I don’t have any firm data on what percentage of pitches ultimately become shows, but industry-wide, it's almost certainly less than half and probably less than 10%. The moral of that story is to not get too precious about any single idea, any more than you should any single screenplay or pilot in the scripted sphere.

TSL:  And once you start to develop a pitch into a show, how long is the development process before it actually airs? I personally think that it is amazing that anything, scripted or not, actually gets on the air.

DE:  I’ve seen the pitch-to-air process take as long as five years and as short as six weeks. The timelines in unscripted TV are still, I believe, more favorable than those in the feature world (where I know it now takes an average of something like seven years to get a movie made even once the script has been bought), but probably on par with scripted TV. In general, an average pitch-to-air process is probably around a year.

TSL:  Do show ideas at One Three Television also come from execs and people from within the company vs. outside people? And does this happen often?

DE:  We have generated shows internally and have had shows come in from the outside. Almost every company in our space is generally going to have a mix of both.

TSL:  I know it is probably difficult to name favorites, but do you have a favorite show you have done?

DE:  Of course I love all of our shows equally, but I have a special soft spot for The Apprentice, because that was the show I really grew up on as a producer and where I truly began to understand the complex and exciting process of making reality TV.

TSL:  In general, what are the key elements to a good show?

DE:  The most important element is to have great people making it, from the showrunner on down. Without dedicated, intelligent, passionate people working on the show, it will never achieve its full potential. After that, it’s everything you’d expect—casting, storytelling, editing, and luck are all very important. Finally, I should make a special plea to prospective unscripted producers not to neglect actual production value. I think there’s a misapprehension that in the era of YouTube, things like cinematography, sound quality, and lighting have ceased to matter as much, especially for unscripted TV. In my personal opinion, nothing could be further from the truth, and if you look at the shows that have maintained their success across network and cable, you will find enormous pride of craft throughout.

TSL:  What would you tell an aspiring reality TV development exec or producer to do to jump-start their reality TV path?

DE:  The best possible thing you can do is to work on reality TV shows. Take a job as a P.A., a camera assist, anything you can get. Your next job will almost certainly come from those you end up working with and, even for those who strive to eventually become executives, spending some serious time in the trenches is the best possible groundwork for your future career.

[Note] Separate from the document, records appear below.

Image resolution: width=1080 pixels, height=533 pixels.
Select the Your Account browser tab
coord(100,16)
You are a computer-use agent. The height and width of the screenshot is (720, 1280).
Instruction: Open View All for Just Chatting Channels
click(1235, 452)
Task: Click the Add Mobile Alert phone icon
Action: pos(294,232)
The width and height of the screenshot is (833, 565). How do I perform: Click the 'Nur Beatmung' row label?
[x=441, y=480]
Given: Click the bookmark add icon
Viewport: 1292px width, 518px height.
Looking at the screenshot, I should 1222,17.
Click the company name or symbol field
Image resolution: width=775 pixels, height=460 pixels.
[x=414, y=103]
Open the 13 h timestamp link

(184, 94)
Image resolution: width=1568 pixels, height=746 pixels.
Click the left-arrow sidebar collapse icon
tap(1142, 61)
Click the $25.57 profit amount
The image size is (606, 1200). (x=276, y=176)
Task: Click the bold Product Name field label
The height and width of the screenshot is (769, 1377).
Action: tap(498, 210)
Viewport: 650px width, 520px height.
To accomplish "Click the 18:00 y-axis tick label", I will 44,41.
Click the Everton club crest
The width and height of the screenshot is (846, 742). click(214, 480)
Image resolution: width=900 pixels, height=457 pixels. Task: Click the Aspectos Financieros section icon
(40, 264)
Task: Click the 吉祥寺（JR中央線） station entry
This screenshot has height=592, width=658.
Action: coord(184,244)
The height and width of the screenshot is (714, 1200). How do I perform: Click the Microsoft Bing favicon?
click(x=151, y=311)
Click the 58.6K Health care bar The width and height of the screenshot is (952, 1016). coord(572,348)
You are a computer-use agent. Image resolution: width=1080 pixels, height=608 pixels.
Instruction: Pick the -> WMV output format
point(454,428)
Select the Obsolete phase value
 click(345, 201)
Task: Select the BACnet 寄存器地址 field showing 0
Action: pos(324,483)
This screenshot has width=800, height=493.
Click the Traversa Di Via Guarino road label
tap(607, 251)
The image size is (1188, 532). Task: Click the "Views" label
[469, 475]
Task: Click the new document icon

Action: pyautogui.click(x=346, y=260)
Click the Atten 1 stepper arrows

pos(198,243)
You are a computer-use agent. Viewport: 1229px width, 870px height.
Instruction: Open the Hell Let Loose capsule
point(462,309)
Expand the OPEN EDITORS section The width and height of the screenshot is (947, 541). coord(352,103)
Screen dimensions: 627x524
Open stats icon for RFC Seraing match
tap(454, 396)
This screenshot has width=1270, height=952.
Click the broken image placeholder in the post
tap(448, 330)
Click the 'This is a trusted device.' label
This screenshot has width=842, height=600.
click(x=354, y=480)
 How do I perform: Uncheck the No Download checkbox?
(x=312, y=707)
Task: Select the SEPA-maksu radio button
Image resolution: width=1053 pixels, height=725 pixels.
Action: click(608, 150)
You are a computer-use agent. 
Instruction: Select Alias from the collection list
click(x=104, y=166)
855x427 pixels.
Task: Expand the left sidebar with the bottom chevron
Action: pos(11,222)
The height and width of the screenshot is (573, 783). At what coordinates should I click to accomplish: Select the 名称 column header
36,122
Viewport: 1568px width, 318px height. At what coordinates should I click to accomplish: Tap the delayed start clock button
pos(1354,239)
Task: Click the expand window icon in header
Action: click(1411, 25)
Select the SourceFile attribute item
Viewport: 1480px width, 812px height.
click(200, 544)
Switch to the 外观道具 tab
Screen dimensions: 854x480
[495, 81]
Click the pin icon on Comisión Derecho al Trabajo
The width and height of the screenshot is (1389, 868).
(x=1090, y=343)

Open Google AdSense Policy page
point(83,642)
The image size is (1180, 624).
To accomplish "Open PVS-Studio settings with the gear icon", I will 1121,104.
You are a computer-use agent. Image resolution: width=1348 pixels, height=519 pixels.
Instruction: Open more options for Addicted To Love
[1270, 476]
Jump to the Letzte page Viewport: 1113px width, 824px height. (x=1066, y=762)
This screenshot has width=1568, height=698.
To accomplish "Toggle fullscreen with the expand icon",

TSL:  What characteristics do you think are key in someone who wants to develop/produce/become a story editor in reality TV shows?

DE:  Inquisitiveness and tirelessness are both very valuable traits. Most of all, you have to be a collaborator and, if you are not a natural extrovert, find some way to train yourself to be one. Even more than other parts of the entertainment industry, unscripted TV requires constant communication and collaboration. Other than a few very unique editors, it is nearly impossible to find a niche in this part of the business as a "loner genius," who does his or her best work locked in a room.

TSL:  Do you think film school is necessary? Why or why not?

DE:  I personally really benefitted from having gone to film school, both in terms of the connections that I made and the instruction I was given. That said, it would be disingenuous of me to characterize it as "necessary," especially since so many tremendously successful people in this field have never been to film school or, in some cases, school.

TSL:  What final words of advice would you give to someone who wants to be the next you?

DE:  Stop modeling your career on other people's.